En matière d’enseignement du français, les enfants du nord de l’Upper West Side sont vernis. Depuis quatre ans, ils peuvent fréquenter PS 84 (92nd St entre Central Park West et Columbus) qui propose un programme d’immersion bilingue français-anglais qui affiche complet ou quasi-complet à chaque rentrée. Depuis septembre, ils peuvent aussi choisir entre trois programmes afterschool en français. Et leurs parents ne sont pas en reste puisque eux aussi peuvent se familiariser avec la langue de Molière à travers des cours pour adultes de niveaux « débutant » et « intermédiaire » , proposés dans l’enceinte de l’école. « On nous appelle même d’Europe pour savoir quelles sont les délimitations du district » s’exclame Virgil de Voldère, un parent d’élève qui a piloté l’ouverture du programme bilingue et qui a depuis ouvert un établissement privé, La Petite Ecole. Cette dernière, située à quelques “blocs” de PS 84, propose un afterschool, une preschool et un camp d’été en français.

PS 84 est au coeur de ce que l’on pourrait appeler un «francopôle», un tissu d’options bilingues qui se complètent et s’entretiennent mutuellement au niveau d’un quartier voire de quelques “blocs”. A bien des égards, la situation est la même aux abords de PS 58 à Carroll Gardens (Brooklyn), et même autour du Lycée Français (LFNY) dans l’Upper East Side. A Carroll Gardens, plusieurs structures d’immersion partielle ou totale dans la langue française complètent le programme bilingue qui a vu le jour dans l’école publique en 2007. Citons The Language and Laughter Studio, Hands on World ou encore L’Ecole des Petits, dont les différentes activités s’adressent à la petite-enfance. L’International School de Brooklyn, à deux pas de PS 58 offre aussi un programme bilingue français (outre un espagnol).

Autour du Lycée Français, deux pre-schools, Le Jardin à l’Ouest et Petit Paradis, ont également vu le jour. «On se rend compte que les besoins locaux sont très variables. Certains voudront un programme bilingue, d’autres un after-school… D’où l’importance d’une offre localisée, car les élèves ne veulent pas avoir à faire de longs déplacements», insiste Elisabeth Ayvazian, coordinatrice EFNY (Education Française à New York) pour PS 84.

L’expérience de l’école publique de l’Upper West Side montre cependant que l’offre de français doit être suffisamment diversifiée pour toucher un maximum de personnes.

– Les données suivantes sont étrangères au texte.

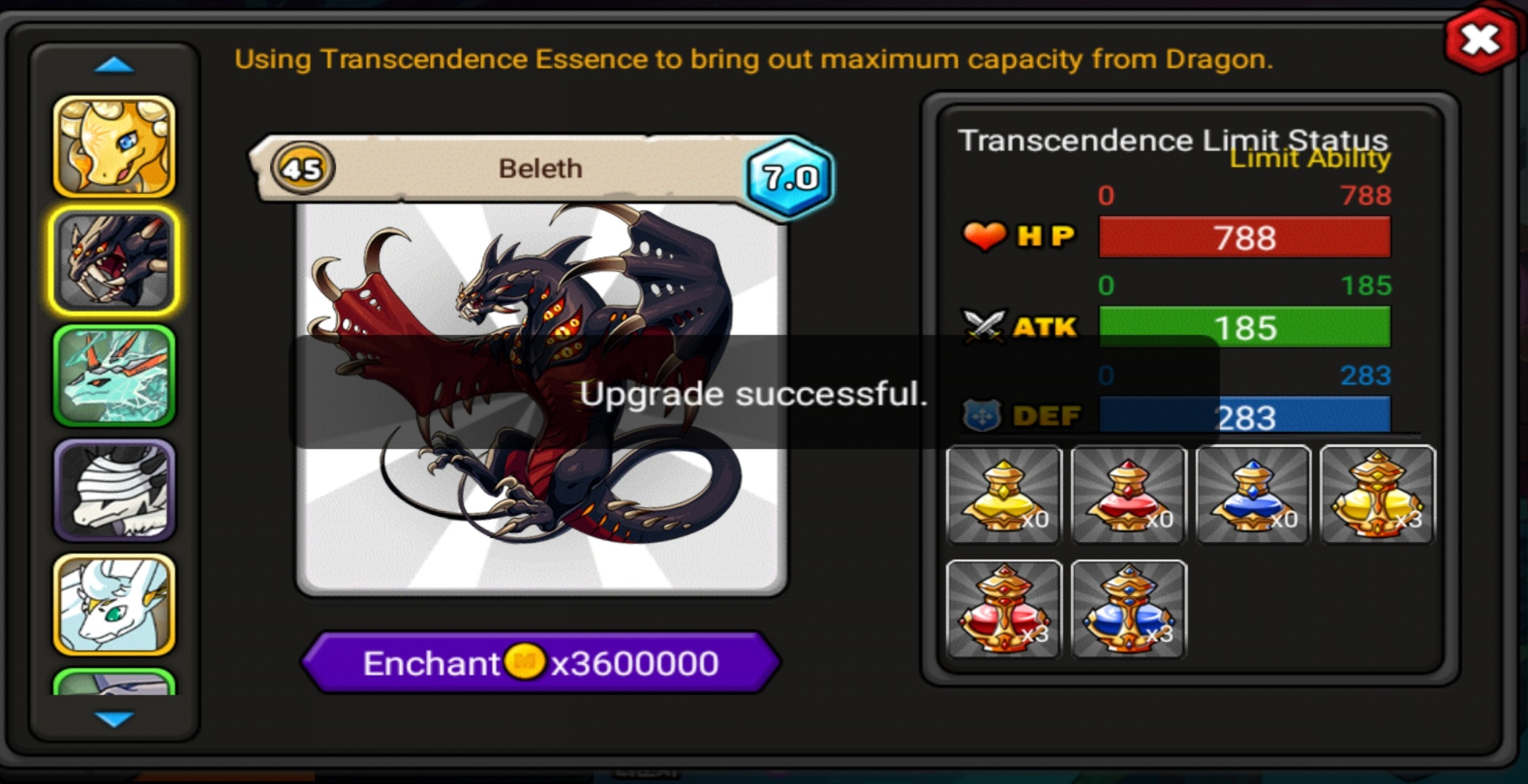Choose the dark Beleth dragon portrait

(114, 261)
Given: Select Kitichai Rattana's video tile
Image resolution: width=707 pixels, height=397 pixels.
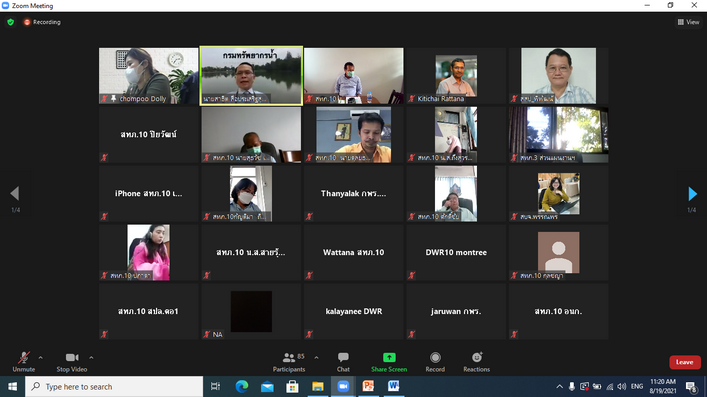Looking at the screenshot, I should 456,76.
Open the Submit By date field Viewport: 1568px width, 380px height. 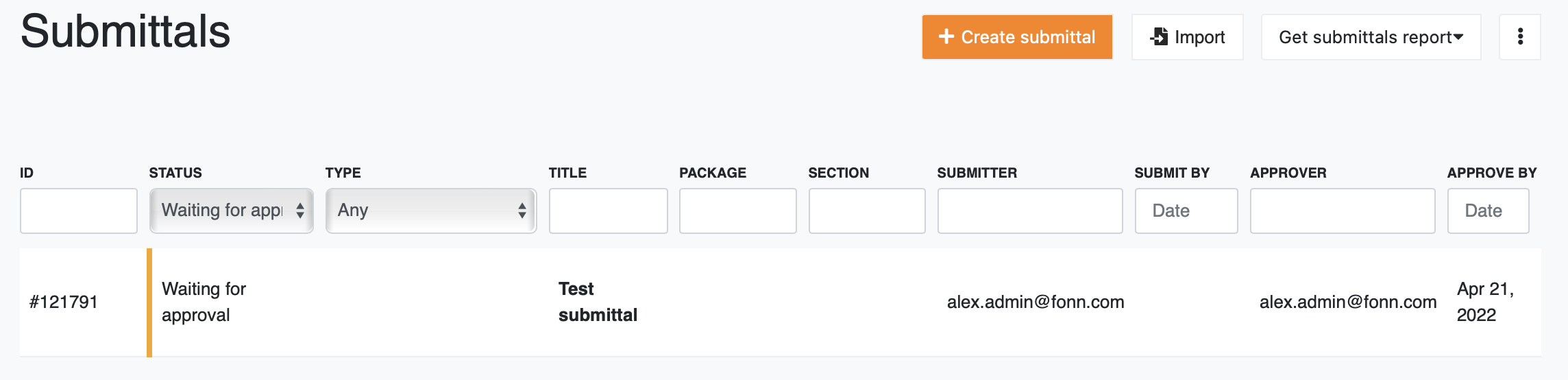(1186, 211)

Les trois programmes afterschool, par exemple, ont chacun leur identité propre : celui d’EFNY, qui compte entre 50 et 60 élèves dans sept classes, n’est pas un afterschool « en » français, mais « de » français souligne Mme Ayvazian, c’est-à-dire qu’il s’apparente davantage à un cours – ludique – avec exercices de grammaire et de vocabulaire; le « French After School Club » de Bonjour New York se veut lui un camp d’été avec activités et ateliers en tout genre; enfin, l’afterschool proposé par La Petite Ecole se concentre davantage sur l’éveil artistique. « Trois afterschool, cela fait peut-être beaucoup, mais il y a assez de place pour tous car nous faisons des choses différentes » souligne Ria Aichour, fondatrice de Bonjour New York, qui compte ouvrir deux autres afterschool dans l’Upper West Side.

Et si ces « francopôles », locaux et diversifiés, pouvaient permettre l’enracinement de l’enseignement du français dans certains quartiers? «C’est formidable, renchérit Virgil de Voldère, de La Petite Ecole, à propos de cette concentration d’initiatives. Pour l’instant, cette concentration n’est pas un handicap. Au contraire, elle attire les gens vers nous. Si quelqu’un recherche un cours de français pour son enfant, je peux l’orienter vers EFNY. Si des parents veulent améliorer la fluidité de leur enfant à l’oral, il viendra chez nous. » L’union fait décidemment la force.